6. “How are you feeling?” can be a loaded question. So please use it wisely. Crohn’s disease is an autoimmune disease the currently has no cure. Even when I’m “in remission” I can feel its effects. Biologics have quelled my Crohn’s flares, but it also makes me much more susceptible to contagions. What you may consider “just a cold” can easily turn into something much worse for me very quickly. And even though you may see me doing a lot, I still tire more easily than most. It’s hard to grasp the idea of an illness that never goes away when you don’t live with it. Often, when someone asks me how I’m feeling, I panic.
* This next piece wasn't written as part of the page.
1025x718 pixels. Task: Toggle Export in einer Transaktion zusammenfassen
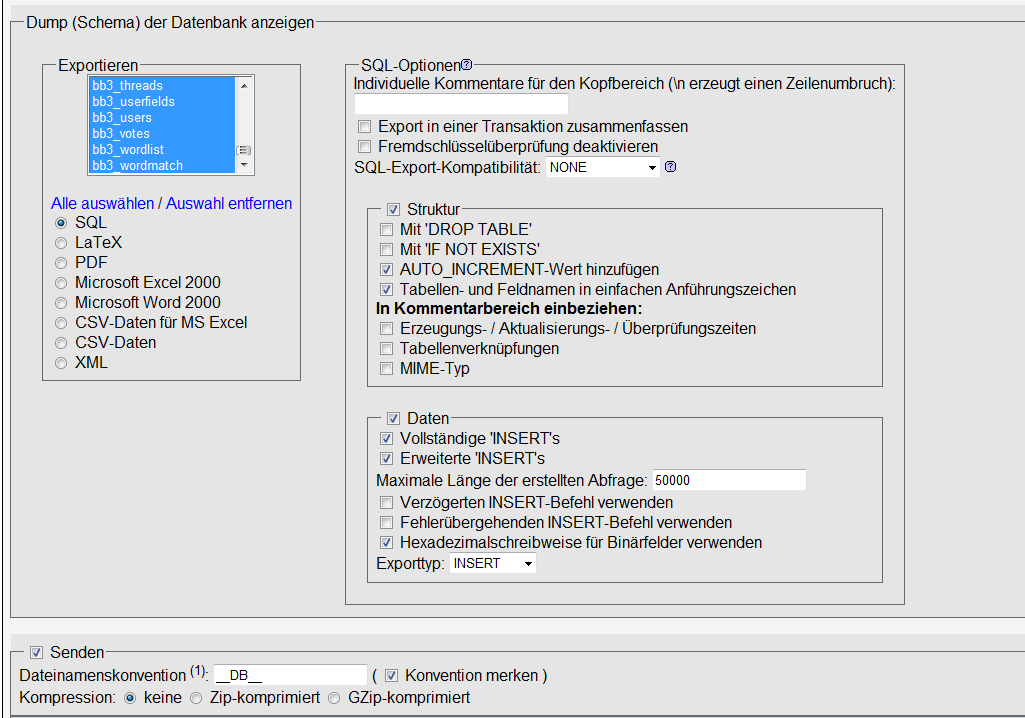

Whether they realize it or not, most people expect you to say “much better!” That’s not always true with a chronic illness, so I often feel compelled to say “Great!” Or “I’m doing well” even if it’s not true. If you ask that question, please make sure you are prepared for the actual answer. Sometimes I might say “I’m great!” But sometimes the answer might be “I feel awful.”

7. I’m careful about my diet, but I’m not sick because of something I ate. I have triggers. I follow a pretty strict diet. There are foods I know will make things worse if I’m going through a flare-up. However, eating something on my trigger list is not the cause of my disease. It is an autoimmune disease. My body is attacking itself. There are times when I eat things on my “safe” list that still make me sick!

8. I am extremely good at hiding my pain. This is a common theme in the invisible illness community. We often get told “but you look great!” Or “you don’t look sick!” I’m aware. I work very hard to have some sense of normalcy especially when I’m not feeling well. I put on my makeup, I dress well, I go to work and do my job. I need to live my life. But if I open up to you and say “I feel awful today,” please really think before you speak. Usually I don’t need to hear you say anything. If you do want say something “that sucks” or something along those lines works. I’m not looking for a solution because, usually, there isn’t one!

9. I’m not that different from you. I think this one is pretty self-explanatory. I have seen the inside of more hospitals and doctor’s offices than most people, but at the end of the day I’m making my way just like everyone else. I don’t write about my disease so I can get pity. I write so I can share and educate others about the struggles and triumphs of living with a disability.